The goal of image retrieval and matching is to find and locate object instances in images from a large-scale image database. While visual features are abundant, how to combine them to improve performance by individual features remains a challenging task. In this work, the authors focus on leveraging multiple features for accurate and efficient image retrieval and matching.
The authors first propose two graph-based approaches to rerank initially retrieved images for generic image retrieval. In the graph, vertices are images while edges are similarities between image pairs. Their first approach employs a mixture Markov model based on a random walk model on multiple graphs to fuse graphs. The authors introduce a probabilistic model to compute the importance of each feature for graph fusion under a naive Bayesian formulation, which requires statistics of similarities from a manually labeled dataset containing irrelevant images. To reduce human labeling, the authors further propose a fully unsupervised reranking algorithm based on a submodular objective function that can be efficiently optimized by greedy algorithm. By maximizing an information gain term over the graph, their submodular function favors a subset of database images that are similar to query images and resemble each other. The function also exploits the rank relationships of images from multiple ranked lists obtained by different features.
The authors then study a more well-defined application, person re-identification, where the database contains labeled images of human bodies captured by multiple cameras. Re-identifications from multiple cameras are regarded as related tasks to exploit shared information. The authors apply a novel multi-task learning algorithm using both low level features and attributes. A low rank attribute embedding is joint learned within the multi-task learning formulation to embed original binary attributes to a continuous attribute space, where incorrect and incomplete attributes are rectified and recovered.

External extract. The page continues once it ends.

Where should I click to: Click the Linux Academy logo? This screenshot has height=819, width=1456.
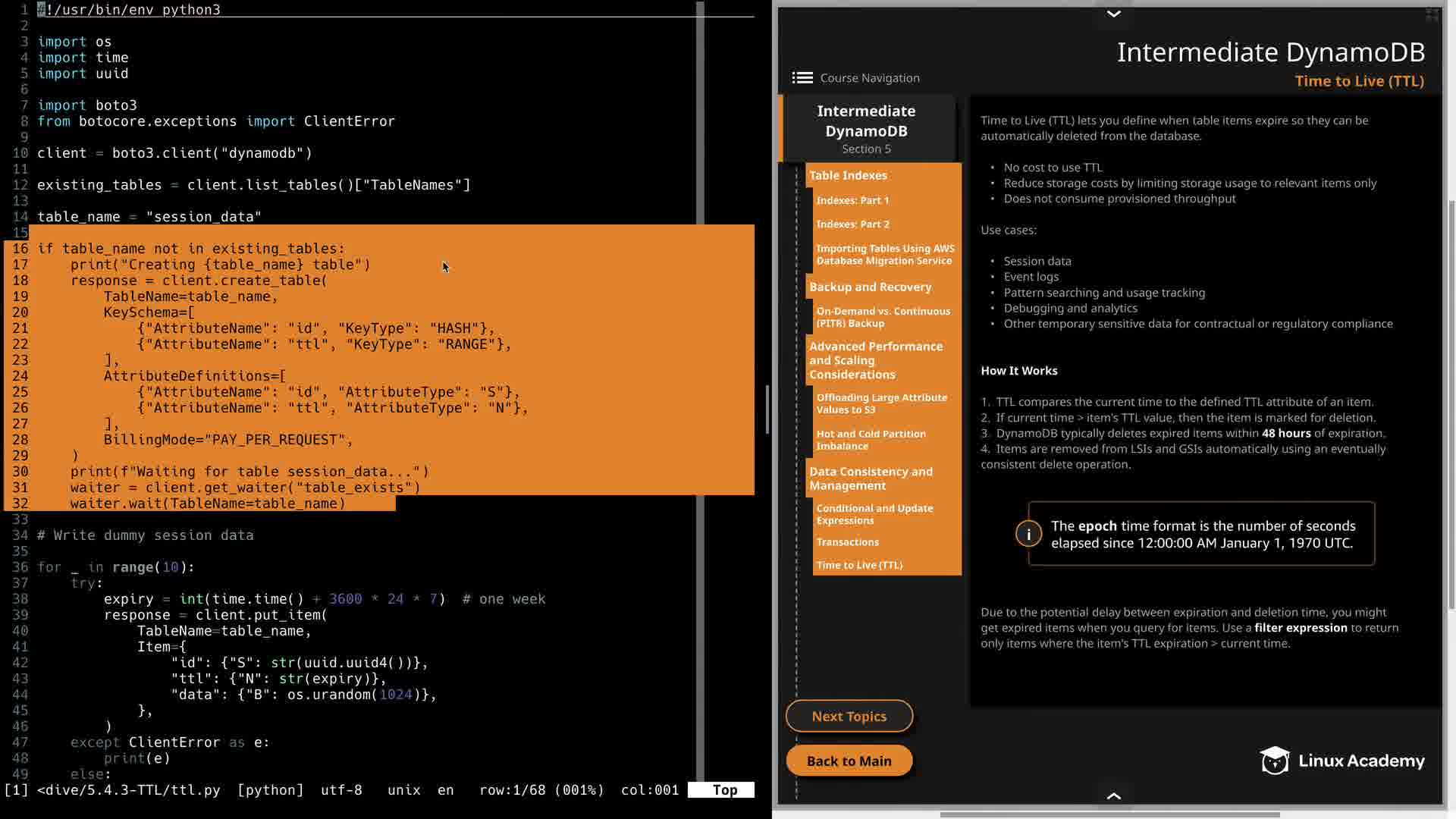(1341, 761)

To locate objects in images, the authors design an object detector based on object proposals and deep convolutional neural networks (CNN) in view of the emergence of deep networks. The authors improve a Fast RCNN framework and investigate two new strategies to detect objects accurately and efficiently: scale-dependent pooling (SDP) and cascaded rejection classifiers (CRC). The SDP improves detection accuracy by exploiting appropriate convolutional features depending on the scale of input object proposals. The CRC effectively utilizes convolutional features and greatly eliminates negative proposals in a cascaded manner, while maintaining a high recall for true objects. The two strategies together improve the detection accuracy and reduce the computational cost.